To my surprise I became interested in learning how to live without using mind-altering substances. After all, I was going nowhere fast. The twelve steps of AA were introduced to me and I found myself wanting to know how members of the fellowship were able to achieve consecutive days of sobriety. The longest I had ever seemed to be able to reach was three days. Finally, there was a light at the end of the tunnel. Visions of happiness, success and freedom from drugs that once controlled me now seemed obtainable. Rehab gave me the basic tools I need to live a sober life.

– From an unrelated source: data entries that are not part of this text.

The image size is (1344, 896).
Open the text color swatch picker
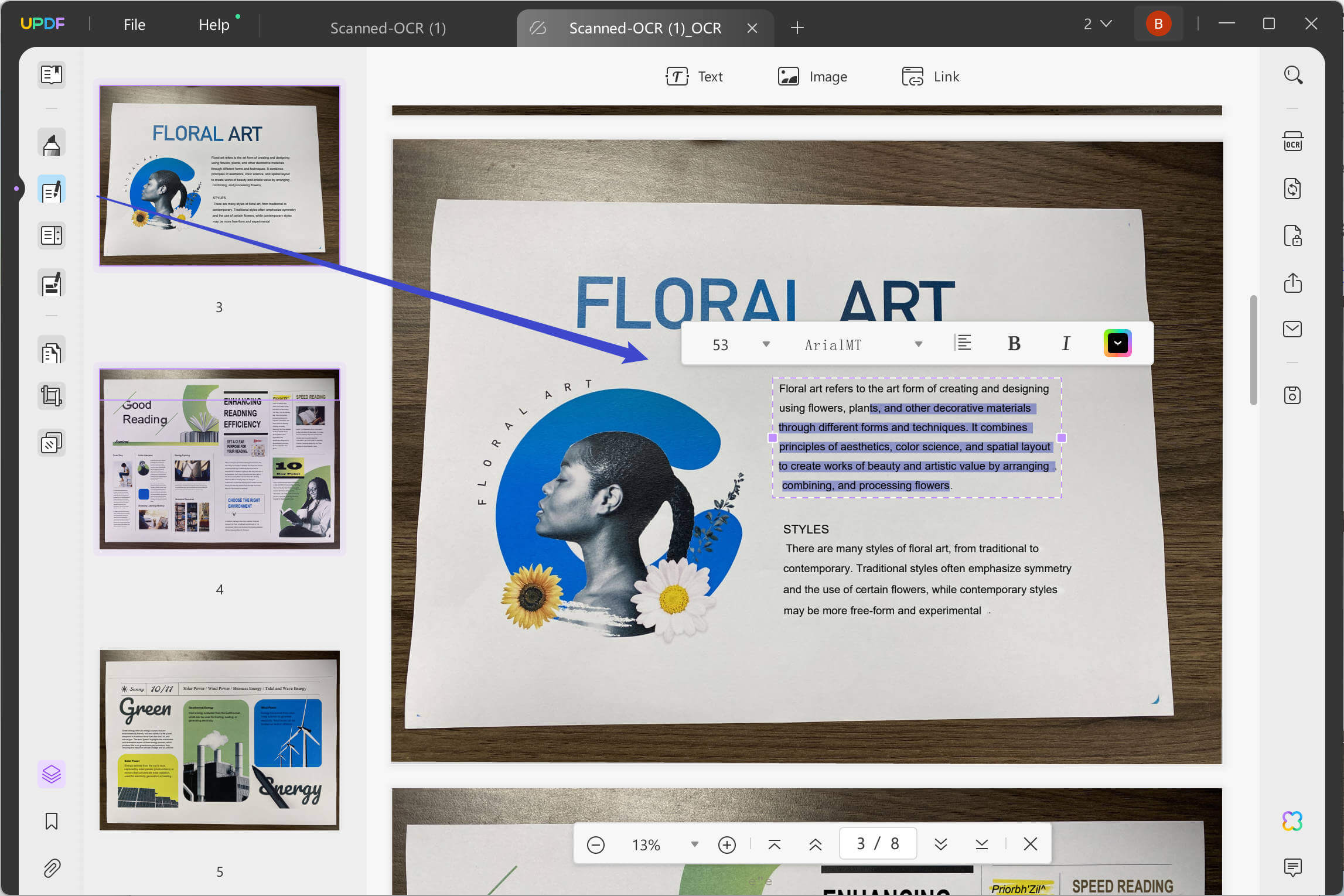[x=1117, y=343]
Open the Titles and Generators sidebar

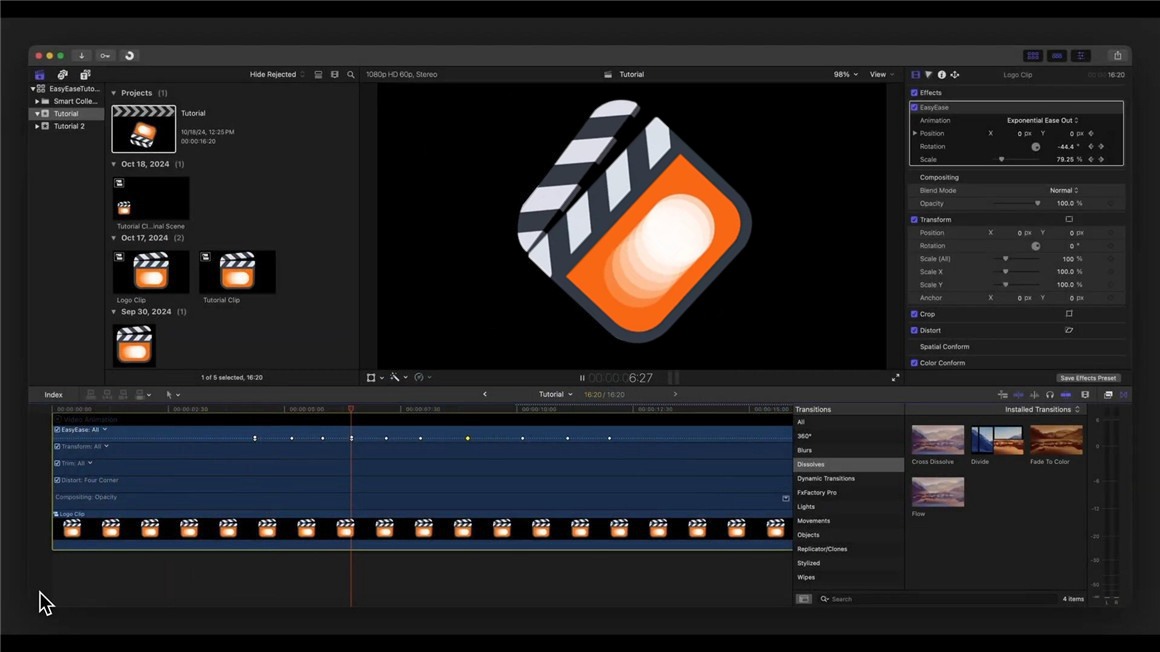click(x=85, y=75)
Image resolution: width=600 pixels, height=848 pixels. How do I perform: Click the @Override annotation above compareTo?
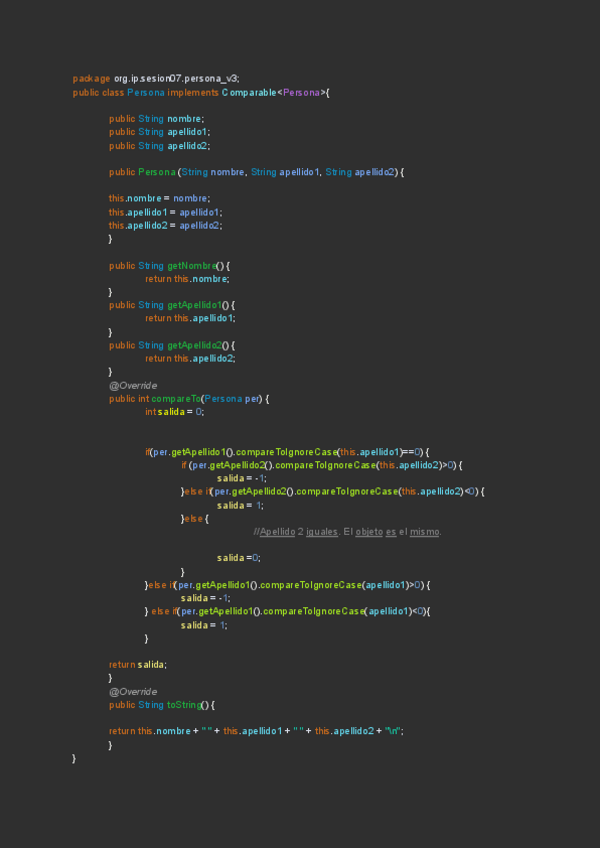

With my time complete at the Marshak Clinic, the next step was to move into Soba sober living. Sober living is for people who want to continue to stay sober, whether it be after rehab or after sobering up on their own and getting themselves out of their destructive living situation. It is used as an adjustment period, your body is going through a lot of changes, and real life is easily viewed as scary and overwhelming. Anybody can stay clean in rehab. It is the actions you take after that determines the path you are willing to take in your new life.

Soba is more of a sober community then just a sober living house. Many condos make up a tremendous environment to become involved in living a productive life. I interact with people who are here for the same reason; deterring me to hang around people who could imitate my old friends and old behaviors. Most importantly I have a great time living this way. The key to sobriety, for me anyway, is staying involved in Alcoholics Anonymous. Without working the steps and associating myself with its members I would continue to drink my life away.

I have seen first hand what happens to people that start getting away from the program and don't believe they need it anymore. A relapse will shortly follow and they will have to do all the work over again. That is if they even are fortunate enough to make it back to the program. My experience in sober living has been that of which money can't buy. I have a daily routine that works in my life and I rarely have thoughts of drinking and using drugs. If I have a thought it quickly comes and goes. I now use the tools I have learned to stay on track. I tried living my life on my own terms; it didn't work out so well. I am now to a point where I can enjoy myself. I don't want to use anymore, I learned to enjoy my life at its fullest potential. I find now that I can be a responsible person who is accountable for my actions. This is something I once had growing up, but lost somewhere in my using.

On the plane out to California I was told by John, who is now my sponsor, "Just work your program and everything else will fall into place." He is not the only person who has told me that.

For the first time in my life I have shut up and listened. I must say that it is working out well for me so far. I have a strong network of sober friends, including a great girlfriend, Nikki, who makes this time in my life so much easier to deal with. Although relationships are not encouraged early in sobriety, I wasn't going to turn my head on something that could be potentially great. We have a great time together and help each other through problems. In addition to having great friends, I also have a roof over my head, a vehicle to drive, a flexible job, and food on the table. These are all things I once struggled with while getting loaded. Everything I now have is a gift of sobriety. Currently, I am employed with Soba and intend to go to manager training this summer. Greg, who owns Soba, is very supportive of me and appreciates my work ethic. I am glad to be of service.

This is such a life changing experience that I have been blessed with. I would not trade it for the world. It just goes to show that if you stay sober anything is possible. I have a great life today and I have only been here for 118 days. The future is looking brighter than ever. I can only imagine how I will feel five years down the road. The sky is the limit.